Your goal: All that should be output is the block of lines below from the line with "Instruction: Collapse the" to the line with "Given: Select the CUDA Kernels cloud shape", both included, exactly as written.

Provided information:
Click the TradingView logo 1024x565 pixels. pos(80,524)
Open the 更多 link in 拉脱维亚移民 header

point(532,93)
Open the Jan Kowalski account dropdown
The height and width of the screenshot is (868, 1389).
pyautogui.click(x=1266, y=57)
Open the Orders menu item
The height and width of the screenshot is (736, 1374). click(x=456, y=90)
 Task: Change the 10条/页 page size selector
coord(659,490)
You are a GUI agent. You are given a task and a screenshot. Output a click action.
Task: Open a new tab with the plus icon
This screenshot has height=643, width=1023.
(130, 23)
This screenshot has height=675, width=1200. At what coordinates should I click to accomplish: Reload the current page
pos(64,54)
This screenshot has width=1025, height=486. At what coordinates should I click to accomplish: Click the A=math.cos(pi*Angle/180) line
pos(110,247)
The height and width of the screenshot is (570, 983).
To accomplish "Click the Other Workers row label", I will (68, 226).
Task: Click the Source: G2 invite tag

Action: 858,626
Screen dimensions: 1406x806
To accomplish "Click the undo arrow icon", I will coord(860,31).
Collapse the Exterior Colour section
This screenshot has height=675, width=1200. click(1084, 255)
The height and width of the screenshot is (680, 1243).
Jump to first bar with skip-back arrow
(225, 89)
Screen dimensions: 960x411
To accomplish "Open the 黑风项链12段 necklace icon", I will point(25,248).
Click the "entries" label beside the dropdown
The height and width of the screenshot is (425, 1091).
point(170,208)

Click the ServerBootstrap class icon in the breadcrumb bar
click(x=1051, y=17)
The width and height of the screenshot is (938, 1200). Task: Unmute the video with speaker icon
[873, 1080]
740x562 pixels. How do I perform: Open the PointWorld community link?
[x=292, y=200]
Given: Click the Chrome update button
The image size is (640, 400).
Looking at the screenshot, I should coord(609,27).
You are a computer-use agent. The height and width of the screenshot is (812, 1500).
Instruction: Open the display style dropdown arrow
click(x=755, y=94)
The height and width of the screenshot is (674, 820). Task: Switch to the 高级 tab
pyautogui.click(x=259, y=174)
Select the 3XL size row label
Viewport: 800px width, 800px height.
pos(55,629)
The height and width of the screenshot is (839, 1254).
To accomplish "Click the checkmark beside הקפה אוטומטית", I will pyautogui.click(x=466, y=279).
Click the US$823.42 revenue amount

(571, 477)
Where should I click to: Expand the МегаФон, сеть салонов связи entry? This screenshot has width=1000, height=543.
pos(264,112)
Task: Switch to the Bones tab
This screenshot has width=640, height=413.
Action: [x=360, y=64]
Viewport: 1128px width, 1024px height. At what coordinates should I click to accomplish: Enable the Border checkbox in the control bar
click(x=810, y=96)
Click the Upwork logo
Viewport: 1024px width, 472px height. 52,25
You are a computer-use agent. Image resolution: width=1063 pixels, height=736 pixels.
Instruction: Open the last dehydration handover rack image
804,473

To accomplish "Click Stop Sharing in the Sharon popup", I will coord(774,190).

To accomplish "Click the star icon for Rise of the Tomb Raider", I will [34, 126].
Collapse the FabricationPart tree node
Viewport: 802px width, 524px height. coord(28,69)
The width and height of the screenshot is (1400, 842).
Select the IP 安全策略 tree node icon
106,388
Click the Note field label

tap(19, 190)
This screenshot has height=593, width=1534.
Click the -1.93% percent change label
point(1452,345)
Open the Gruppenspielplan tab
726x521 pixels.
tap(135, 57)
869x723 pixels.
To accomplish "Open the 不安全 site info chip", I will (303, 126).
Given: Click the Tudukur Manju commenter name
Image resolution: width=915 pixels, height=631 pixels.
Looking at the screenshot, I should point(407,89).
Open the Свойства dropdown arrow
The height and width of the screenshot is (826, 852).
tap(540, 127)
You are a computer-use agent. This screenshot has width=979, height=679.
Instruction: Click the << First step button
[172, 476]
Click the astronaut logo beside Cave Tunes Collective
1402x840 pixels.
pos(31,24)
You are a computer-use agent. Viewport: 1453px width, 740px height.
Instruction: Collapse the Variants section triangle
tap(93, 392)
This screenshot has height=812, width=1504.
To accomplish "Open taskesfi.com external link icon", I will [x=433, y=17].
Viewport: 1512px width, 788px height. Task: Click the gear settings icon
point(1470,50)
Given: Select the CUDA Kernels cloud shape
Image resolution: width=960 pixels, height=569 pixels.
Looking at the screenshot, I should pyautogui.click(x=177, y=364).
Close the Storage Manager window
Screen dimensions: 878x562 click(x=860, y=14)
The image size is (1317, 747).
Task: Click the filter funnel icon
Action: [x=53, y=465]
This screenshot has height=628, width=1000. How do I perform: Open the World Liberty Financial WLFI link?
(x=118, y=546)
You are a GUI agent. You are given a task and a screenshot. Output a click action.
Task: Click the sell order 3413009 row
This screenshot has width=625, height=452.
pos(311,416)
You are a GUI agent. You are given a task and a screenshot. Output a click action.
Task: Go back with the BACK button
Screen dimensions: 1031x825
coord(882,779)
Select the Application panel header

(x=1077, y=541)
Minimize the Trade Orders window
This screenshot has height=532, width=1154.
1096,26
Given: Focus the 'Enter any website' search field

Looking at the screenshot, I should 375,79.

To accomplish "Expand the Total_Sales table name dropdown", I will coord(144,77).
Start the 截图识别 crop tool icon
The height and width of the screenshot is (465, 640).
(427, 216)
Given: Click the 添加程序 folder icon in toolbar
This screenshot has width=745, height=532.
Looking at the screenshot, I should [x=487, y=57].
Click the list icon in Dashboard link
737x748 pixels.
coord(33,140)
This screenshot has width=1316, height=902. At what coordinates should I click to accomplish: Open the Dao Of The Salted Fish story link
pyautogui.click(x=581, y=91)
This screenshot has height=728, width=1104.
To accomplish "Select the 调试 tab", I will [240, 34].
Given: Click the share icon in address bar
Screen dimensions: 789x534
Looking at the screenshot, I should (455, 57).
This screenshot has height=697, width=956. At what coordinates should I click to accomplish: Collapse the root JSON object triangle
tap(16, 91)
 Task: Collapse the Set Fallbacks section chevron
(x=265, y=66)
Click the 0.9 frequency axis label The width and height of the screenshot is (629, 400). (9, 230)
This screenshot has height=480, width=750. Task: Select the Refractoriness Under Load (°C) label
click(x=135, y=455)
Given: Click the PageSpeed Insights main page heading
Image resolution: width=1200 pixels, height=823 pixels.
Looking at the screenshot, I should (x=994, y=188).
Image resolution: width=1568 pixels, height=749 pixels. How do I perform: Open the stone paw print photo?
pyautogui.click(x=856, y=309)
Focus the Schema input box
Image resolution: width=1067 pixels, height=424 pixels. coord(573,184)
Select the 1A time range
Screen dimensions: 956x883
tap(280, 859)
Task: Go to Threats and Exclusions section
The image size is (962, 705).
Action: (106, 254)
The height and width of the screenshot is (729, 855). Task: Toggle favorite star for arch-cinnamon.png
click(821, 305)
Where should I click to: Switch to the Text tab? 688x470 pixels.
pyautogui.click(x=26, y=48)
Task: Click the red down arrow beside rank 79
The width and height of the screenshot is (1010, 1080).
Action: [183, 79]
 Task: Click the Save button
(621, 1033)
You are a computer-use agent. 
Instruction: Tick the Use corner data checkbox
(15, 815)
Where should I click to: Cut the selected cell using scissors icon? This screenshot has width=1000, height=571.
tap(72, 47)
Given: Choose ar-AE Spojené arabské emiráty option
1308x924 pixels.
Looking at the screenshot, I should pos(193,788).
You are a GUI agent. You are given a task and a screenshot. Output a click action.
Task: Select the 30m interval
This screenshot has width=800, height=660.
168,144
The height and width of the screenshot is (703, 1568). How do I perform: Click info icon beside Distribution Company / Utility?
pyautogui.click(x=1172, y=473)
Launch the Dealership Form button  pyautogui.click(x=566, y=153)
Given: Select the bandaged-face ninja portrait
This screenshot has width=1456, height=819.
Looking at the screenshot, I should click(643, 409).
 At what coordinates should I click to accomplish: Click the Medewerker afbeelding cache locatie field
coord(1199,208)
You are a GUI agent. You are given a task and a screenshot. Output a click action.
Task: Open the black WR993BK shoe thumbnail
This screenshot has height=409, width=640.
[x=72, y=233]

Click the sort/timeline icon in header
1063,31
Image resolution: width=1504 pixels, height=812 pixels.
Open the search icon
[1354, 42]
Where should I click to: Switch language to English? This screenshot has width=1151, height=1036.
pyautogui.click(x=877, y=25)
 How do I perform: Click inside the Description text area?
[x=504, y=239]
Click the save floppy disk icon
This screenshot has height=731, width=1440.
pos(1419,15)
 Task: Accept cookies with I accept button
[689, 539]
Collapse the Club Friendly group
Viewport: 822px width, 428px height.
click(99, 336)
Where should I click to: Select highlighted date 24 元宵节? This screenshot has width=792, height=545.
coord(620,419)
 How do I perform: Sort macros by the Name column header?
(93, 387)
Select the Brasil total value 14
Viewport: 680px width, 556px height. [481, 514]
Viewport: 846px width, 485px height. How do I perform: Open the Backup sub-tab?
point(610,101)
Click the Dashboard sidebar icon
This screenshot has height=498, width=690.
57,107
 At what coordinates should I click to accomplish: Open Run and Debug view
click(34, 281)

Solution:
Instruction: Collapse the Variants section triangle
tap(93, 392)
This screenshot has height=812, width=1504.
To accomplish "Open taskesfi.com external link icon", I will [x=433, y=17].
Viewport: 1512px width, 788px height. Task: Click the gear settings icon
point(1470,50)
Given: Select the CUDA Kernels cloud shape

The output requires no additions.